Dataset entries:

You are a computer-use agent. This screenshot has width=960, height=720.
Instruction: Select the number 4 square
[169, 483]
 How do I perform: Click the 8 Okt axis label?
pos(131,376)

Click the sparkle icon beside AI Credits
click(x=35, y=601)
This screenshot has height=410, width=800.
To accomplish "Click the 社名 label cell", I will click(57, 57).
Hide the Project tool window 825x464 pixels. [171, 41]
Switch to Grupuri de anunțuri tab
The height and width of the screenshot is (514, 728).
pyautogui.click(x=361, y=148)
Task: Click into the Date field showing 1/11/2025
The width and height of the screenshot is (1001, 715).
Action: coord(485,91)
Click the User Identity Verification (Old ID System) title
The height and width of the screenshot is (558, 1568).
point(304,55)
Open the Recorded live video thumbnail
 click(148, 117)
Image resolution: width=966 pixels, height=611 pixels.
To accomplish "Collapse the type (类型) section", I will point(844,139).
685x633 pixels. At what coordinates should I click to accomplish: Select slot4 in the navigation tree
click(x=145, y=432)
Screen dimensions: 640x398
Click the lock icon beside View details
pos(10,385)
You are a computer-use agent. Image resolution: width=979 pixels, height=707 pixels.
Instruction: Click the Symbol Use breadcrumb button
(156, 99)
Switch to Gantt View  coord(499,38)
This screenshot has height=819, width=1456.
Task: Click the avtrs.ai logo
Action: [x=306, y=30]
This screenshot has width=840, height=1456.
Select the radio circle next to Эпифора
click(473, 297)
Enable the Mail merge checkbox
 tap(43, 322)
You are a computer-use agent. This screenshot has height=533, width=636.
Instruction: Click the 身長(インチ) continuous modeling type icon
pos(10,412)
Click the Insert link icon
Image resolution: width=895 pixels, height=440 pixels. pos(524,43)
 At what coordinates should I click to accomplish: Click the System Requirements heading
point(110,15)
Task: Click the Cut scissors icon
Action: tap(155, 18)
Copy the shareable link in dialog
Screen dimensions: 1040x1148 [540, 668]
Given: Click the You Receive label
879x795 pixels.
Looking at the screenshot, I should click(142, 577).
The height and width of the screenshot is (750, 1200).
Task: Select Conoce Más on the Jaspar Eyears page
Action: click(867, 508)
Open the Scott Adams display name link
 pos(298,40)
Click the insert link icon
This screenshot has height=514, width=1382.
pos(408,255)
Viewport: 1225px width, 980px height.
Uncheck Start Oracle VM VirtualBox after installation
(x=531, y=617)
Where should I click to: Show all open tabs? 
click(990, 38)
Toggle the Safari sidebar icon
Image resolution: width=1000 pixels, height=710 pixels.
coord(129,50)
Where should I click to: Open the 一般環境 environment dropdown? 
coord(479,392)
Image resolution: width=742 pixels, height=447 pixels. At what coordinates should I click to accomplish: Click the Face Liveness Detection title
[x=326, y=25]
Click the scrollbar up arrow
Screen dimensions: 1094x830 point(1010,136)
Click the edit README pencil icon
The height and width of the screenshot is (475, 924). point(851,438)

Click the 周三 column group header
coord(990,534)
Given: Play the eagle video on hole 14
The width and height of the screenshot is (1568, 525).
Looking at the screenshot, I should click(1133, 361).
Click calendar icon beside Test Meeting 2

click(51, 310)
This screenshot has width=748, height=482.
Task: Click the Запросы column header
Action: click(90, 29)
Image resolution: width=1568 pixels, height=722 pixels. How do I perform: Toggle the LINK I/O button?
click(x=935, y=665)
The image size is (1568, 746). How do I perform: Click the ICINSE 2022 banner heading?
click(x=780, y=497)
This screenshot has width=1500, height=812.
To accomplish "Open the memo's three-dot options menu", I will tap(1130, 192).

- [What is needed]
Copy out every entry above exactly.

- [Exercise answer]
You are a computer-use agent. This screenshot has width=960, height=720.
Instruction: Select the number 4 square
[169, 483]
 How do I perform: Click the 8 Okt axis label?
pos(131,376)

Click the sparkle icon beside AI Credits
click(x=35, y=601)
This screenshot has height=410, width=800.
To accomplish "Click the 社名 label cell", I will click(57, 57).
Hide the Project tool window 825x464 pixels. [171, 41]
Switch to Grupuri de anunțuri tab
The height and width of the screenshot is (514, 728).
pyautogui.click(x=361, y=148)
Task: Click into the Date field showing 1/11/2025
The width and height of the screenshot is (1001, 715).
Action: coord(485,91)
Click the User Identity Verification (Old ID System) title
The height and width of the screenshot is (558, 1568).
point(304,55)
Open the Recorded live video thumbnail
 click(148, 117)
Image resolution: width=966 pixels, height=611 pixels.
To accomplish "Collapse the type (类型) section", I will point(844,139).
685x633 pixels. At what coordinates should I click to accomplish: Select slot4 in the navigation tree
click(x=145, y=432)
Screen dimensions: 640x398
Click the lock icon beside View details
pos(10,385)
You are a computer-use agent. Image resolution: width=979 pixels, height=707 pixels.
Instruction: Click the Symbol Use breadcrumb button
(156, 99)
Switch to Gantt View  coord(499,38)
This screenshot has height=819, width=1456.
Task: Click the avtrs.ai logo
Action: [x=306, y=30]
This screenshot has width=840, height=1456.
Select the radio circle next to Эпифора
click(473, 297)
Enable the Mail merge checkbox
 tap(43, 322)
You are a computer-use agent. This screenshot has height=533, width=636.
Instruction: Click the 身長(インチ) continuous modeling type icon
pos(10,412)
Click the Insert link icon
Image resolution: width=895 pixels, height=440 pixels. pos(524,43)
 At what coordinates should I click to accomplish: Click the System Requirements heading
point(110,15)
Task: Click the Cut scissors icon
Action: tap(155, 18)
Copy the shareable link in dialog
Screen dimensions: 1040x1148 [540, 668]
Given: Click the You Receive label
879x795 pixels.
Looking at the screenshot, I should click(142, 577).
The height and width of the screenshot is (750, 1200).
Task: Select Conoce Más on the Jaspar Eyears page
Action: click(867, 508)
Open the Scott Adams display name link
 pos(298,40)
Click the insert link icon
This screenshot has height=514, width=1382.
pos(408,255)
Viewport: 1225px width, 980px height.
Uncheck Start Oracle VM VirtualBox after installation
(x=531, y=617)
Where should I click to: Show all open tabs? 
click(990, 38)
Toggle the Safari sidebar icon
Image resolution: width=1000 pixels, height=710 pixels.
coord(129,50)
Where should I click to: Open the 一般環境 environment dropdown? 
coord(479,392)
Image resolution: width=742 pixels, height=447 pixels. At what coordinates should I click to accomplish: Click the Face Liveness Detection title
[x=326, y=25]
Click the scrollbar up arrow
Screen dimensions: 1094x830 point(1010,136)
Click the edit README pencil icon
The height and width of the screenshot is (475, 924). point(851,438)

Click the 周三 column group header
coord(990,534)
Given: Play the eagle video on hole 14
The width and height of the screenshot is (1568, 525).
Looking at the screenshot, I should click(1133, 361).
Click calendar icon beside Test Meeting 2

click(51, 310)
This screenshot has width=748, height=482.
Task: Click the Запросы column header
Action: click(90, 29)
Image resolution: width=1568 pixels, height=722 pixels. How do I perform: Toggle the LINK I/O button?
click(x=935, y=665)
The image size is (1568, 746). How do I perform: Click the ICINSE 2022 banner heading?
click(x=780, y=497)
This screenshot has width=1500, height=812.
To accomplish "Open the memo's three-dot options menu", I will tap(1130, 192).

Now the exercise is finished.